German occupational pension vehicles (Pensionskassen) can take advantage of the current phase of consolidation, outsourcing of operational activities and the transfer of existing contracts to larger pension funds to increase efficiency and stability, according to Henning Tewes, principal at Mercer Deutschland.
Occupational pension schemes in Germany are opting to merge by outsourcing important operational activities.
Tewes gave the recent example of the pension scheme for the Red Cross in Germany (Pensionskasse vom Deutschen Roten Kreuz VVaG) which outsourced its business operations to Verka VK Kirchliche Vorsorge VVaG, the provident fund responsible for investments and pension management for regional evangelical churches.
“This measure aims to realise synergies and ensure effective business operations in an increasingly regulated and digitalised environment,” he added.

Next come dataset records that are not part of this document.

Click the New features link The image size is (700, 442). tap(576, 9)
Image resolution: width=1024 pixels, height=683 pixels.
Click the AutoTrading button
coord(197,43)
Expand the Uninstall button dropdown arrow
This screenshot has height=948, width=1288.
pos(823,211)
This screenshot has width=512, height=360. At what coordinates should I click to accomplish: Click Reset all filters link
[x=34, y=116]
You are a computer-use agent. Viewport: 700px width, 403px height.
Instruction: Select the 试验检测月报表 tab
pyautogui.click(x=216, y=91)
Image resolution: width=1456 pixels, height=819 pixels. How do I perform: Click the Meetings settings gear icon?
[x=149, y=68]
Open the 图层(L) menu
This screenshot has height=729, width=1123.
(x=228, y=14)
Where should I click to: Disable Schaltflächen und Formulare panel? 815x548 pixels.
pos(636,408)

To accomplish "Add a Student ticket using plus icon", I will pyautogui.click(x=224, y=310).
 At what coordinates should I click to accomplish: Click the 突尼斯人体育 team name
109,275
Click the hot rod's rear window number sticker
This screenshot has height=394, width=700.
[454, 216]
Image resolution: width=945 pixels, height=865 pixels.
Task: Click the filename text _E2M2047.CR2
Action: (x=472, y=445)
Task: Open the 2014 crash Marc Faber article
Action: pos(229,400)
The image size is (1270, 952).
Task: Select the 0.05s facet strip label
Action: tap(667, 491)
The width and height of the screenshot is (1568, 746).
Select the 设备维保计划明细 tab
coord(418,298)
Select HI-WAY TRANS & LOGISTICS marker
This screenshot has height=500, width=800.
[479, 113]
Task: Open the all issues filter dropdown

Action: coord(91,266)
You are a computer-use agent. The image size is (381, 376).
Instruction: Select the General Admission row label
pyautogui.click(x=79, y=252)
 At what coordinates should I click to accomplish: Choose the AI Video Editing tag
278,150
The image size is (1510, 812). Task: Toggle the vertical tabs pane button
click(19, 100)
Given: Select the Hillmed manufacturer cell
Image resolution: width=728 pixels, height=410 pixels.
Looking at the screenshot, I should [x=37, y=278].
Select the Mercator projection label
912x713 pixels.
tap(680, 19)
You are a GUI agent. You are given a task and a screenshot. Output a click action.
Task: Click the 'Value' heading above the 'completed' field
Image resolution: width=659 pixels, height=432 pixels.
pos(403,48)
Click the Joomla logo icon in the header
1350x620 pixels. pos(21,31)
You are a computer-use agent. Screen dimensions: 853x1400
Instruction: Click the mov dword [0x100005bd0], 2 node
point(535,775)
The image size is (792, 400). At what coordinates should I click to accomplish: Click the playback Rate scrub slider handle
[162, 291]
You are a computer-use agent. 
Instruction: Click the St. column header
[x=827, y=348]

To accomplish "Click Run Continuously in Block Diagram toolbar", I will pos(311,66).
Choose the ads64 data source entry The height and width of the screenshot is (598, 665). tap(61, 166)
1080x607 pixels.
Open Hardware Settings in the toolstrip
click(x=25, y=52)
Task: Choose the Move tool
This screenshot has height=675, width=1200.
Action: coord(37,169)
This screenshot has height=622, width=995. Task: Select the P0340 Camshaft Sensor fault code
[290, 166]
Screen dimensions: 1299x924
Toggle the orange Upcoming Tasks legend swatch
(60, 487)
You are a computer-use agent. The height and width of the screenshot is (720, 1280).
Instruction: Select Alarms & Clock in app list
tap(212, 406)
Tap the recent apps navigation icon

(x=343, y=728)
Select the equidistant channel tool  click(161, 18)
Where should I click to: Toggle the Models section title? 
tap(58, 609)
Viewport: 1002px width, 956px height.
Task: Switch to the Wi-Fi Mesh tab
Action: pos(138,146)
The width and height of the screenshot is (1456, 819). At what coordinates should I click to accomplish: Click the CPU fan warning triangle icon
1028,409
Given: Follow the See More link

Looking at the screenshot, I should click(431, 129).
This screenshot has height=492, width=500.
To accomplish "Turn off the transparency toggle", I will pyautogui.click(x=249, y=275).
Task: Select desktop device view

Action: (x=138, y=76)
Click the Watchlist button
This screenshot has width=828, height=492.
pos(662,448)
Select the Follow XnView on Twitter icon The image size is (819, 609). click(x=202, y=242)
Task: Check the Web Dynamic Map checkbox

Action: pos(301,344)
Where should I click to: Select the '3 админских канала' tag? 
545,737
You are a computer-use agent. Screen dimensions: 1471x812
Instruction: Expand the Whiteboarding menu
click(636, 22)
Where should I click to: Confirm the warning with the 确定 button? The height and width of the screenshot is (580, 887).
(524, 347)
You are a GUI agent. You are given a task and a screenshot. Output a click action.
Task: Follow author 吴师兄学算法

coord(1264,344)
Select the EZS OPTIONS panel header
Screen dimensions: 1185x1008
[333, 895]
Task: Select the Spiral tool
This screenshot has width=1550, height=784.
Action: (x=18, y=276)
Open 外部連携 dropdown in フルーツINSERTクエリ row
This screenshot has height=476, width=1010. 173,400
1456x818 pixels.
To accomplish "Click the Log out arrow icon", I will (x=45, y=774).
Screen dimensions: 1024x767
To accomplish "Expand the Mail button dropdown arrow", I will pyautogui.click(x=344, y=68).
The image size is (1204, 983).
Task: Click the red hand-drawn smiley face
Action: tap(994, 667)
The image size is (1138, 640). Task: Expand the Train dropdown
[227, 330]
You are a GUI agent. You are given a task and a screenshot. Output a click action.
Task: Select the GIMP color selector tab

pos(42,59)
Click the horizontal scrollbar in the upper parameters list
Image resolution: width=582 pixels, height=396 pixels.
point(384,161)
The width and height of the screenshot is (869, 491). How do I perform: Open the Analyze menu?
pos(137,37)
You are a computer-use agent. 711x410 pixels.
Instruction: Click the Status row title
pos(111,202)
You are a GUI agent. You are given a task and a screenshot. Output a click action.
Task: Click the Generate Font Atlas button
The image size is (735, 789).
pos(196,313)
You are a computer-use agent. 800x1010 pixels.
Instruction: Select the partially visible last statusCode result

Pensionskassen and Pensionsfonds, another vehicle to offer occupational pensions in Germany, are increasingly outsourcing functions as they find it hard to hire due to a lack of skilled workers.
The financial supervisory authority BaFin has encouraged small Pensionskassen in the past few years to transfer their holdings to larger pension funds to minimise risk and increase efficiency.
As a result, the number of Pensionskassen has decreased from 135 in 2019 to 124 in 2023, while the amount of assets under management increased from €178bn to €206bn over the same period of time, according to BaFin.
The solvency and financial situation of Pensionskassen has improved in the past year on the back of higher returns and rising interest rates. According to BaFin, the number of Pensionskassen under intensified supervision fell from 40 in 2020 to less than 20 in 2023.
This is a clear sign that the schemes improved their risk-bearing capacity but there are still major differences between individual pension funds, particularly with regard to the ability to cover obligations, Tewes said.
Pensionskassen are well positioned to navigate the current market on the back of increasing funding and solvency capital requirements, and growth in terms of assets under management which have strengthened their financial condition, he added.
Future challenges could include their ability to adapt to new regulatory frameworks and the changing demand from members.
BaFin said occupational pension schemes might struggle to fully meet their obligations in the coming years as their assets are still largely invested in long-term interest-bearing securities that suffered from a prolonged phase of low interest rates.